→ **ACTION ITEM**
Restate word for word the span of lines that opens with the line containing "Toggle bookmark with the blue flag icon" and closes with the last line of the material. Include both ends and nothing more.

--- START ---

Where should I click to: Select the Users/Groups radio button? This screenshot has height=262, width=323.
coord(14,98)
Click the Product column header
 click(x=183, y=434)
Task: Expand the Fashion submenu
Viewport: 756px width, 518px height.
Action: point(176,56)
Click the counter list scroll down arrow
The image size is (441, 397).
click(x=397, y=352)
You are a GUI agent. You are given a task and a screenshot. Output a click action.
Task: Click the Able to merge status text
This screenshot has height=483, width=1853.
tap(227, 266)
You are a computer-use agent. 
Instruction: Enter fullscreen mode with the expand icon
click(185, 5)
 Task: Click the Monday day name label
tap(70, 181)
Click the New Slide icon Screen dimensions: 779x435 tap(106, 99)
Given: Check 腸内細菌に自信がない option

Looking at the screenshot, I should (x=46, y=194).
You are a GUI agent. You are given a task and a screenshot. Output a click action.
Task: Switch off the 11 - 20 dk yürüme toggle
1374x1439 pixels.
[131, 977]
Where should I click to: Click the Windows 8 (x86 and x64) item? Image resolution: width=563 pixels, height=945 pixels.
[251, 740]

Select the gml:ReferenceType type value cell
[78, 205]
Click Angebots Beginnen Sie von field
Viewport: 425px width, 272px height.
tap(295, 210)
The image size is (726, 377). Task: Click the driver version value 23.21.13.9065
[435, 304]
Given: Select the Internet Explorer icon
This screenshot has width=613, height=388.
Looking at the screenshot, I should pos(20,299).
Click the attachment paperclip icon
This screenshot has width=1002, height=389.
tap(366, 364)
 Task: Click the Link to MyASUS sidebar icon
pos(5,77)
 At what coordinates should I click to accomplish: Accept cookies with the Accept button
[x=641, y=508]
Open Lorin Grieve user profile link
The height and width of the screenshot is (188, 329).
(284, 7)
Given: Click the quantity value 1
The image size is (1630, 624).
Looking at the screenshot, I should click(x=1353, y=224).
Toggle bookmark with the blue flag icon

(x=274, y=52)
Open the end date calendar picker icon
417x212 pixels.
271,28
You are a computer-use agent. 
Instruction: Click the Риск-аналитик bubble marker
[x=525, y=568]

--- END ---

→ **SOLUTION BELOW**
Toggle bookmark with the blue flag icon

(x=274, y=52)
Open the end date calendar picker icon
417x212 pixels.
271,28
You are a computer-use agent. 
Instruction: Click the Риск-аналитик bubble marker
[x=525, y=568]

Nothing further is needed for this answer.